The PDZ binding domain of JAM-A is critical for dominant-negative effects on cell migration and β1 integrin expression by dimerization-defective mutants. (A) Expression of JAM-A mutant proteins and β1 integrin after transient transfection. As can be seen in the Western blot, full-length (wild type), and the 6163 mutant of JAM-A have an M_r of 37 kDa, whereas constructs lacking the membrane-distal loop (DL1 and DL1-dFLV) have an M_r of ∼25 kDa. Also shown are immunoblots for β1 integrin after transient transfection with JAM-A constructs, demonstrating decreased expression with 6163, DL1, and dFLV, respectively.
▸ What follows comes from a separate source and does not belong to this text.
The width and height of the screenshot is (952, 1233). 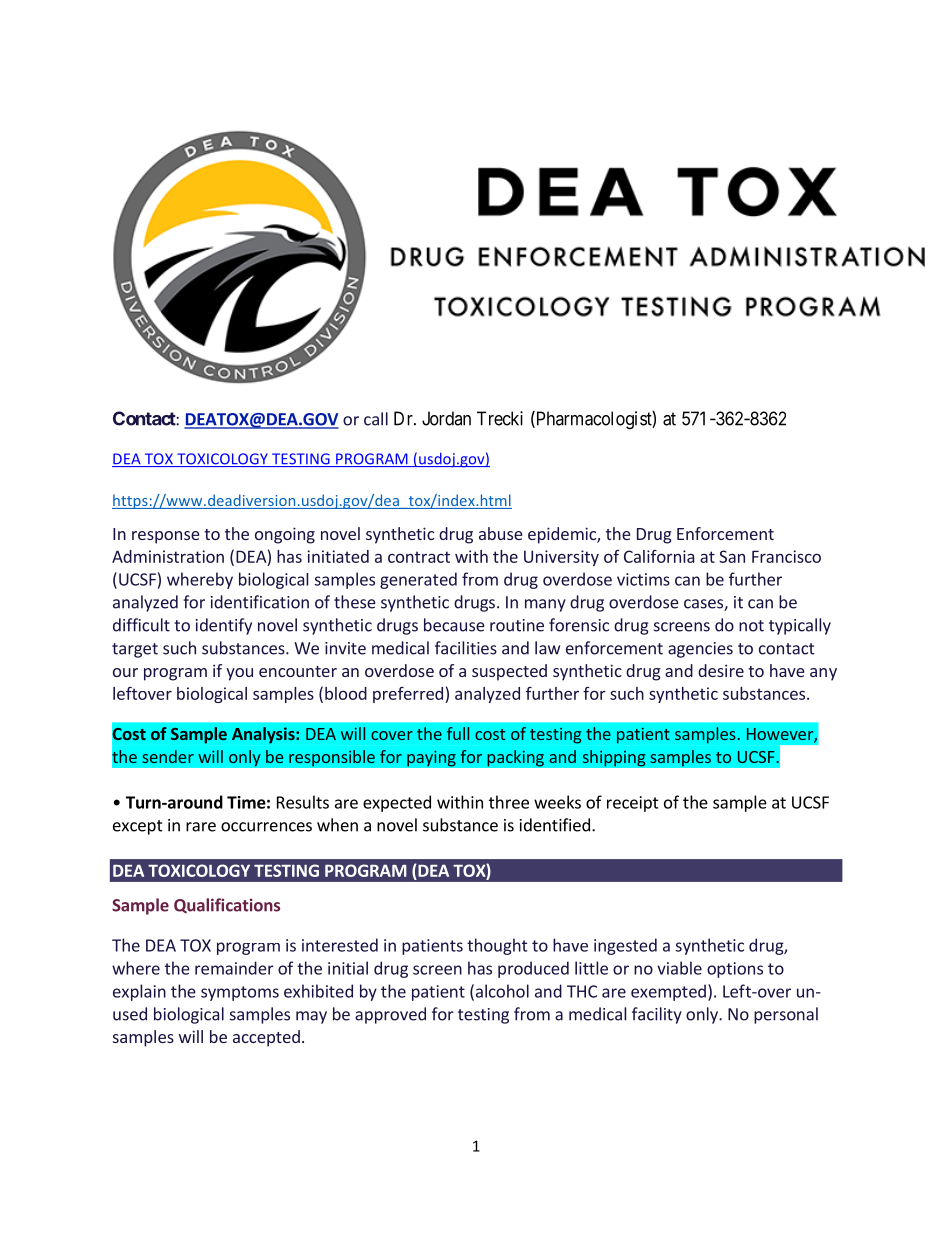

However, transfection with the DL1-dFLV double mutant results in no change in β1 integrin protein expression. (B) Transient expression of DL1 or dFLV resulted in decreased cell migration, as measured by confocal analysis of Topro-3 nuclear staining, whereas expression of the DL1-dFLV construct had no effect. These findings suggest that the PDZ binding motif is required for regulation of β1 integrin protein levels and cell migration by the DL1 mutant. (C) Average cells migrated ± SEM are shown. As can be seen, overexpression of 6163 and DL1 mutants significantly decreased cell migration, whereas expression of the double mutant DL1-dFLV had no effect (*p < 0.05).

Figure 10.

Model for effect of JAM-A dimerization on β1 integrin levels. In this model, JAM-A dimers are required for close apposition of cytoplasmic tails bound to scaffolding complexes containing signaling elements. Under this scenario, disruption of cis-dimerization by either mutagenesis or a blocking antibody would result in loss of close apposition of these cytoplasmic tail complexes, inhibition of signaling, and subsequent internalization/degradation of β1 integrin through an as of yet undetermined mechanism. Diminished cell surface expression of β1 Integrin would then result in decreased adhesion to matrix and affect cell migration.